- _What is needed_
Please reproduce each line of the data below exactly as shown.

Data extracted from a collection
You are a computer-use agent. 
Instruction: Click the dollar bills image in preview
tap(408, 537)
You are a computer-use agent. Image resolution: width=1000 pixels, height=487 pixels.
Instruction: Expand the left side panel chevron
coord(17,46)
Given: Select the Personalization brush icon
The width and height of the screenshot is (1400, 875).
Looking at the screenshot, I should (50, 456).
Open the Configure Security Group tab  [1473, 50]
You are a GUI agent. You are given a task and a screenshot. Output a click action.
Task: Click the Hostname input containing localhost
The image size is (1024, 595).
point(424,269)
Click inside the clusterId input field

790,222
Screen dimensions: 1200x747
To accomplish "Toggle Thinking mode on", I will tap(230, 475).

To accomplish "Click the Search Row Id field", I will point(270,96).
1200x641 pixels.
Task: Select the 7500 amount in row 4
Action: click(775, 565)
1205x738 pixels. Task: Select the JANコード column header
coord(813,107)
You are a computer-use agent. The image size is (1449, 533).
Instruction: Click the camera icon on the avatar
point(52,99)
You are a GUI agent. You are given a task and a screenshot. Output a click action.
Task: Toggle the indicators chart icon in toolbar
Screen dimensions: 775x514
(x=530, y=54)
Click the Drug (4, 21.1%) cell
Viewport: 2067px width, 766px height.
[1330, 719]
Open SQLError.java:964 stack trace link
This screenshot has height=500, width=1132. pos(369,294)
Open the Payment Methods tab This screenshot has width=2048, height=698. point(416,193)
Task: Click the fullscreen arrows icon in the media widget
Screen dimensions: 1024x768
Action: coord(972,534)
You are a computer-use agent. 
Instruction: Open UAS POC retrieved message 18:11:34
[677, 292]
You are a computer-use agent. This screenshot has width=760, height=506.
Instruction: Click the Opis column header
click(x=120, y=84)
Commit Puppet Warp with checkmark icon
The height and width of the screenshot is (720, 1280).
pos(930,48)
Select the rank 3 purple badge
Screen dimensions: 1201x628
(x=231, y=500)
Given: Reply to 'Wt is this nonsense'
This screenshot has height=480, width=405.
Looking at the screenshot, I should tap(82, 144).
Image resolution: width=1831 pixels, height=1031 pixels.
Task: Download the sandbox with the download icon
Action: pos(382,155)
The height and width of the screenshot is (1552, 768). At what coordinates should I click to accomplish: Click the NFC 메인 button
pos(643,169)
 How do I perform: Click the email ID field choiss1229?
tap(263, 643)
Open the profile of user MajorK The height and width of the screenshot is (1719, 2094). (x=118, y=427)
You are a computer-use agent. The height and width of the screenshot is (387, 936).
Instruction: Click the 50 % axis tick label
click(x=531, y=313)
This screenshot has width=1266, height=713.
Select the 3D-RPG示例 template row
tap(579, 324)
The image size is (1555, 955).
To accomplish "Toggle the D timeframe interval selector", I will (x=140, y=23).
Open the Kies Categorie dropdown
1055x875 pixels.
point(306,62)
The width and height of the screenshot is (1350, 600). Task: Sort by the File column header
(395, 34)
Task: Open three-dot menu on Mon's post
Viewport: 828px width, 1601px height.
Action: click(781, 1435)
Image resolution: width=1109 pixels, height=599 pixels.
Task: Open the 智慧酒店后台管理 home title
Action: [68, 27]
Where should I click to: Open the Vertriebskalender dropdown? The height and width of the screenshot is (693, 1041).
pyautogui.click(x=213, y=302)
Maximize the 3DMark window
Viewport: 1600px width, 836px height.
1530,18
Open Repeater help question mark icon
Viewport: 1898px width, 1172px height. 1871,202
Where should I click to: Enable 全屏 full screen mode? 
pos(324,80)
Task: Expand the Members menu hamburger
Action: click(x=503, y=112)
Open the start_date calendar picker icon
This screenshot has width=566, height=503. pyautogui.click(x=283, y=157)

- _Exercise answer_
You are a computer-use agent. 
Instruction: Click the dollar bills image in preview
tap(408, 537)
You are a computer-use agent. Image resolution: width=1000 pixels, height=487 pixels.
Instruction: Expand the left side panel chevron
coord(17,46)
Given: Select the Personalization brush icon
The width and height of the screenshot is (1400, 875).
Looking at the screenshot, I should (50, 456).
Open the Configure Security Group tab  [1473, 50]
You are a GUI agent. You are given a task and a screenshot. Output a click action.
Task: Click the Hostname input containing localhost
The image size is (1024, 595).
point(424,269)
Click inside the clusterId input field

790,222
Screen dimensions: 1200x747
To accomplish "Toggle Thinking mode on", I will tap(230, 475).

To accomplish "Click the Search Row Id field", I will point(270,96).
1200x641 pixels.
Task: Select the 7500 amount in row 4
Action: click(775, 565)
1205x738 pixels. Task: Select the JANコード column header
coord(813,107)
You are a computer-use agent. The image size is (1449, 533).
Instruction: Click the camera icon on the avatar
point(52,99)
You are a GUI agent. You are given a task and a screenshot. Output a click action.
Task: Toggle the indicators chart icon in toolbar
Screen dimensions: 775x514
(x=530, y=54)
Click the Drug (4, 21.1%) cell
Viewport: 2067px width, 766px height.
[1330, 719]
Open SQLError.java:964 stack trace link
This screenshot has height=500, width=1132. pos(369,294)
Open the Payment Methods tab This screenshot has width=2048, height=698. point(416,193)
Task: Click the fullscreen arrows icon in the media widget
Screen dimensions: 1024x768
Action: coord(972,534)
You are a computer-use agent. 
Instruction: Open UAS POC retrieved message 18:11:34
[677, 292]
You are a computer-use agent. This screenshot has width=760, height=506.
Instruction: Click the Opis column header
click(x=120, y=84)
Commit Puppet Warp with checkmark icon
The height and width of the screenshot is (720, 1280).
pos(930,48)
Select the rank 3 purple badge
Screen dimensions: 1201x628
(x=231, y=500)
Given: Reply to 'Wt is this nonsense'
This screenshot has height=480, width=405.
Looking at the screenshot, I should tap(82, 144).
Image resolution: width=1831 pixels, height=1031 pixels.
Task: Download the sandbox with the download icon
Action: pos(382,155)
The height and width of the screenshot is (1552, 768). At what coordinates should I click to accomplish: Click the NFC 메인 button
pos(643,169)
 How do I perform: Click the email ID field choiss1229?
tap(263, 643)
Open the profile of user MajorK The height and width of the screenshot is (1719, 2094). (x=118, y=427)
You are a computer-use agent. The height and width of the screenshot is (387, 936).
Instruction: Click the 50 % axis tick label
click(x=531, y=313)
This screenshot has width=1266, height=713.
Select the 3D-RPG示例 template row
tap(579, 324)
The image size is (1555, 955).
To accomplish "Toggle the D timeframe interval selector", I will (x=140, y=23).
Open the Kies Categorie dropdown
1055x875 pixels.
point(306,62)
The width and height of the screenshot is (1350, 600). Task: Sort by the File column header
(395, 34)
Task: Open three-dot menu on Mon's post
Viewport: 828px width, 1601px height.
Action: click(781, 1435)
Image resolution: width=1109 pixels, height=599 pixels.
Task: Open the 智慧酒店后台管理 home title
Action: [68, 27]
Where should I click to: Open the Vertriebskalender dropdown? The height and width of the screenshot is (693, 1041).
pyautogui.click(x=213, y=302)
Maximize the 3DMark window
Viewport: 1600px width, 836px height.
1530,18
Open Repeater help question mark icon
Viewport: 1898px width, 1172px height. 1871,202
Where should I click to: Enable 全屏 full screen mode? 
pos(324,80)
Task: Expand the Members menu hamburger
Action: click(x=503, y=112)
Open the start_date calendar picker icon
This screenshot has width=566, height=503. pyautogui.click(x=283, y=157)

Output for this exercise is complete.